Quotulatiousness

April 23, 2011

QotD: The debunking problem in media

Filed under: Media, Quotations, Science — Tags: , , , , , — Nicholas @ 12:23

[. . .] the second issue is how people find out about stuff. We exist in a blizzard of information, and stuff goes missing: as we saw recently, research shows that people don’t even hear about retractions of outright fraudulent work.
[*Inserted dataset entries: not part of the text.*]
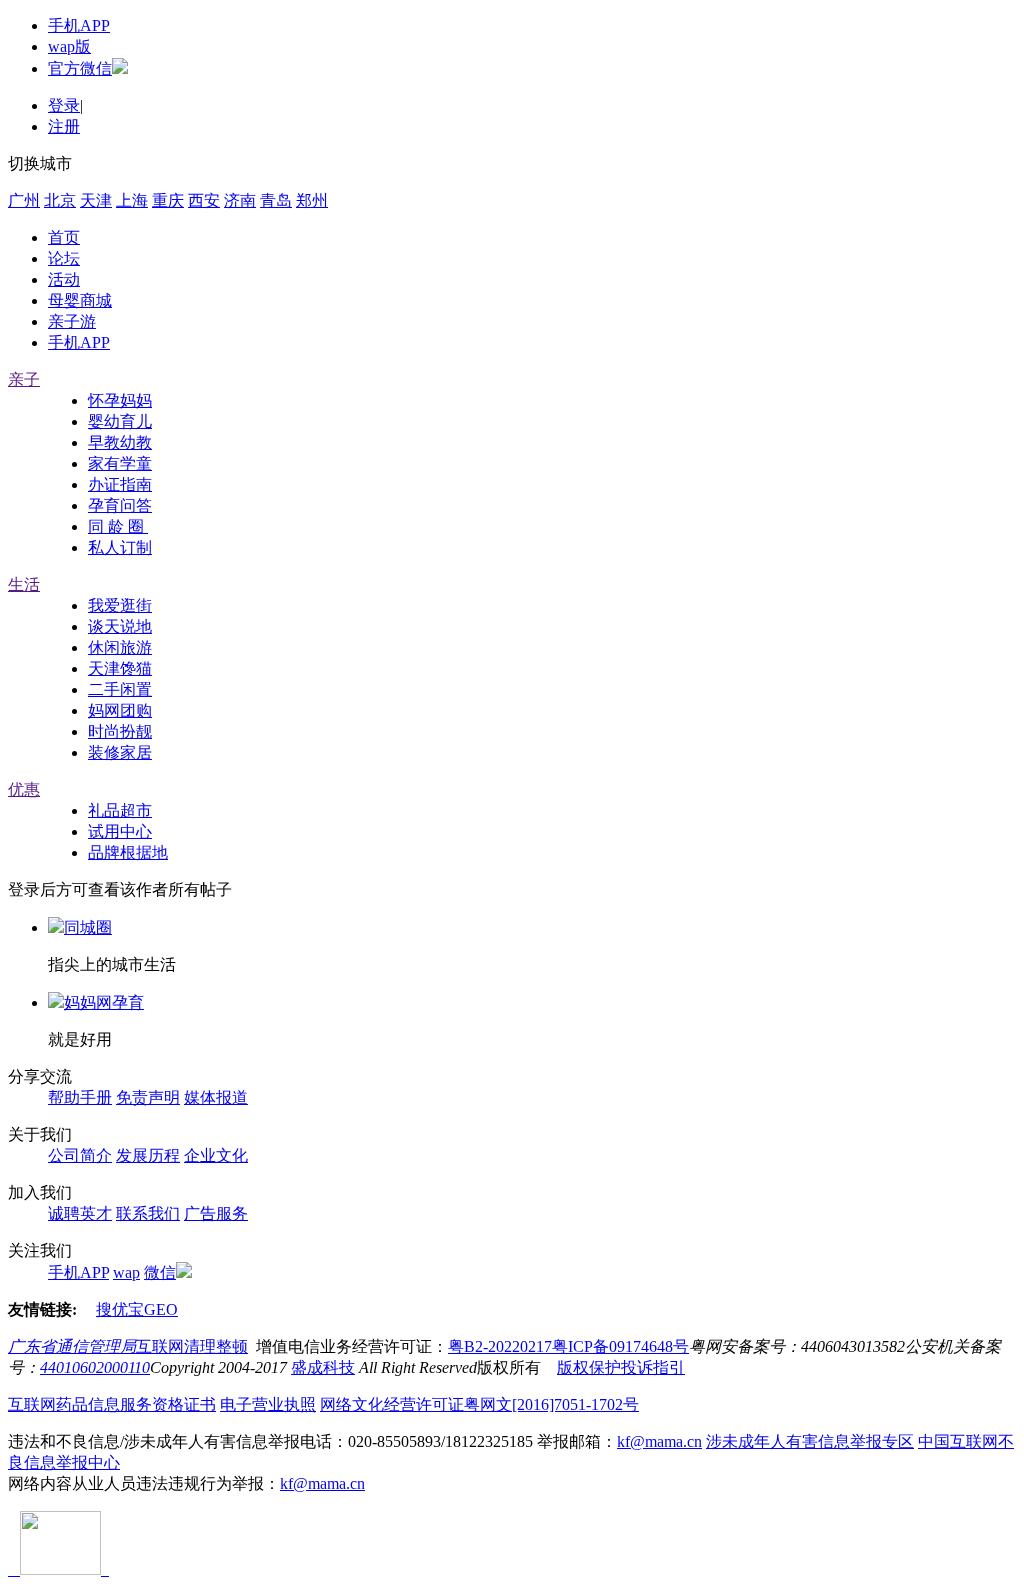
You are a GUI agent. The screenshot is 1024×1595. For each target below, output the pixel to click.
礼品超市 (120, 810)
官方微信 (80, 68)
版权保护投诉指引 (621, 1367)
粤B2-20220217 (500, 1346)
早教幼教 (120, 442)
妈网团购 (120, 710)
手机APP (79, 25)
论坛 (64, 258)
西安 (204, 200)
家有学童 (120, 463)
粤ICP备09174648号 (620, 1346)
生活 (24, 584)
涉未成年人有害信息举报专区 (810, 1441)
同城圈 (88, 927)
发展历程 (148, 1155)
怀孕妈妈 (120, 400)
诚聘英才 (80, 1213)
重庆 (168, 200)
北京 (60, 200)
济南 (240, 200)
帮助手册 (80, 1097)
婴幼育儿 (120, 421)
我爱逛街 (120, 605)
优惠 (24, 789)
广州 (24, 200)
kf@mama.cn (659, 1441)
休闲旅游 (120, 647)
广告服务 (216, 1213)
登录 (64, 105)
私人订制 (120, 547)
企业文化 (216, 1155)
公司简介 (80, 1155)
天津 (96, 200)
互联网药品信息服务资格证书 (112, 1404)
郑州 (312, 200)
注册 (64, 126)
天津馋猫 (120, 668)
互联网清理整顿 (192, 1346)
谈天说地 (120, 626)
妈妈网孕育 (104, 1002)
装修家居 (120, 752)
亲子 (24, 379)
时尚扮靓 (120, 731)
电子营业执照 (268, 1404)
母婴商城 (80, 300)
Publishing a follow-up in the same venue that made an initial claim is one way of addressing this problem (and when the journal Science rejected the replication paper, even they said “your results would be better received and appreciated by the audience of the journal where the Daryl Bem research was published”).

The same can be said for the New York Times, who ran a nice long piece on the original precognition finding, New Scientist who covered it twice, the Guardian who joined in online, the Telegraph who wrote about it three times over, New York Magazine, and so on.

It’s hard to picture many of these outlets giving equal prominence to the new negative findings that are now emerging, in the same way that newspapers so often fail to return to a debunked scare, or a not-guilty verdict after reporting the juicy witness statements.

All the most interesting problems around information today are about structure: how to cope with the overload, and find sense in the data. For some eyecatching precognition research, this stuff probably doesn’t matter. What’s interesting is that the information architectures of medicine, academia and popular culture are all broken in the exact same way.

Ben Goldacre, “I foresee that nobody will do anything about this problem”, Bad Science, 2011-04-23

1 Comment

  1. I think that this is a great topic! I think to our current media and the stories that they run when it comes to politics and how, no matter how outrageous the initial story is they can run it up like it is the gospel truth, with a small disclaimer near the end telling the reader that this is pure speculation. Once the speculation turns out to be unfounded there is never a retraction on the original story, or if there is a retraction, it is only in the single media organ that started the flood, and never in the subsequent organs that repost it.

    Case in point, the Guergis PEI meltdown that wasn’t. How many stories were there after the original story? How many stories followed where the video was actually observed and the original story couldn’t hold up to scrutiny. And finally, how many people only quote the original story and never the follow up items that debunk the entire original story?

    The media SHOULD have an obligation to do some fact checking, and perhaps even hold onto a story for a little longer to make sure they are not ruining someone’s reputation.